- **Aim of the task**: Repeat each of the records below word for word.

(A series of records)

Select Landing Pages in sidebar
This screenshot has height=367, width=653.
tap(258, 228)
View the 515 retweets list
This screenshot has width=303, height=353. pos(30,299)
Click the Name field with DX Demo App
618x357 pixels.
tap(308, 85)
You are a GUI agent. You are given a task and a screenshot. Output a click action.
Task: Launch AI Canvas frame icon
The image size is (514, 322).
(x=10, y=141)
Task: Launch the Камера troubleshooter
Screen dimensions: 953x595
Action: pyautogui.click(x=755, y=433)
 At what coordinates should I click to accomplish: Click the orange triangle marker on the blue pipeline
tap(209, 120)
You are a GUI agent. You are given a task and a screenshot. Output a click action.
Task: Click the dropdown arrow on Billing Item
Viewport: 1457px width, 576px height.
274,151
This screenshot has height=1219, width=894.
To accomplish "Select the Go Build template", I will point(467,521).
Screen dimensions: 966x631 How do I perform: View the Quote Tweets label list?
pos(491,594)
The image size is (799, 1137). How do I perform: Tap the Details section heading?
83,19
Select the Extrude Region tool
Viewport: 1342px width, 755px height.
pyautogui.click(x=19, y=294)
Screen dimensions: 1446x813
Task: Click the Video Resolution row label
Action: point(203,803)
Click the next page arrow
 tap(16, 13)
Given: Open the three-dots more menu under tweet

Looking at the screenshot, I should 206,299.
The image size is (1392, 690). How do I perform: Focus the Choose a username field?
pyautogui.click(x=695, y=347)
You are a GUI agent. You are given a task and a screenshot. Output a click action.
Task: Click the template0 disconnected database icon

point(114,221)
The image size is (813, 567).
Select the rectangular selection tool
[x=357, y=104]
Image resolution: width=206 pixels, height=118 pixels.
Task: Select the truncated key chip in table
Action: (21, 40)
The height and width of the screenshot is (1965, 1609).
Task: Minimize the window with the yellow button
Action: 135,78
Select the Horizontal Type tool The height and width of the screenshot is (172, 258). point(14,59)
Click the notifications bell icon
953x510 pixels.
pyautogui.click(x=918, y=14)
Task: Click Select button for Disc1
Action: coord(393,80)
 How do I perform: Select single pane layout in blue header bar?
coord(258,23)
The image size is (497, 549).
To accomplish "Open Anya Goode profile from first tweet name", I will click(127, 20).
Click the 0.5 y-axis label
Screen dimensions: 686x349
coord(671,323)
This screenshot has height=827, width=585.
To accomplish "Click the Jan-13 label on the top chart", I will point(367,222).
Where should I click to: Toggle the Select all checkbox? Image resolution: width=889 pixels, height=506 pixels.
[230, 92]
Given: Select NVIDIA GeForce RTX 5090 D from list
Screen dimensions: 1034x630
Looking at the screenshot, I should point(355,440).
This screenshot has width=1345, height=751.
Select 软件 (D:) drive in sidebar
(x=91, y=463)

- **Written answer**:
Select Landing Pages in sidebar
This screenshot has height=367, width=653.
tap(258, 228)
View the 515 retweets list
This screenshot has width=303, height=353. pos(30,299)
Click the Name field with DX Demo App
618x357 pixels.
tap(308, 85)
You are a GUI agent. You are given a task and a screenshot. Output a click action.
Task: Launch AI Canvas frame icon
The image size is (514, 322).
(x=10, y=141)
Task: Launch the Камера troubleshooter
Screen dimensions: 953x595
Action: pyautogui.click(x=755, y=433)
 At what coordinates should I click to accomplish: Click the orange triangle marker on the blue pipeline
tap(209, 120)
You are a GUI agent. You are given a task and a screenshot. Output a click action.
Task: Click the dropdown arrow on Billing Item
Viewport: 1457px width, 576px height.
274,151
This screenshot has height=1219, width=894.
To accomplish "Select the Go Build template", I will point(467,521).
Screen dimensions: 966x631 How do I perform: View the Quote Tweets label list?
pos(491,594)
The image size is (799, 1137). How do I perform: Tap the Details section heading?
83,19
Select the Extrude Region tool
Viewport: 1342px width, 755px height.
pyautogui.click(x=19, y=294)
Screen dimensions: 1446x813
Task: Click the Video Resolution row label
Action: point(203,803)
Click the next page arrow
 tap(16, 13)
Given: Open the three-dots more menu under tweet

Looking at the screenshot, I should 206,299.
The image size is (1392, 690). How do I perform: Focus the Choose a username field?
pyautogui.click(x=695, y=347)
You are a GUI agent. You are given a task and a screenshot. Output a click action.
Task: Click the template0 disconnected database icon

point(114,221)
The image size is (813, 567).
Select the rectangular selection tool
[x=357, y=104]
Image resolution: width=206 pixels, height=118 pixels.
Task: Select the truncated key chip in table
Action: (21, 40)
The height and width of the screenshot is (1965, 1609).
Task: Minimize the window with the yellow button
Action: 135,78
Select the Horizontal Type tool The height and width of the screenshot is (172, 258). point(14,59)
Click the notifications bell icon
953x510 pixels.
pyautogui.click(x=918, y=14)
Task: Click Select button for Disc1
Action: coord(393,80)
 How do I perform: Select single pane layout in blue header bar?
coord(258,23)
The image size is (497, 549).
To accomplish "Open Anya Goode profile from first tweet name", I will click(127, 20).
Click the 0.5 y-axis label
Screen dimensions: 686x349
coord(671,323)
This screenshot has height=827, width=585.
To accomplish "Click the Jan-13 label on the top chart", I will point(367,222).
Where should I click to: Toggle the Select all checkbox? Image resolution: width=889 pixels, height=506 pixels.
[230, 92]
Given: Select NVIDIA GeForce RTX 5090 D from list
Screen dimensions: 1034x630
Looking at the screenshot, I should point(355,440).
This screenshot has width=1345, height=751.
Select 软件 (D:) drive in sidebar
(x=91, y=463)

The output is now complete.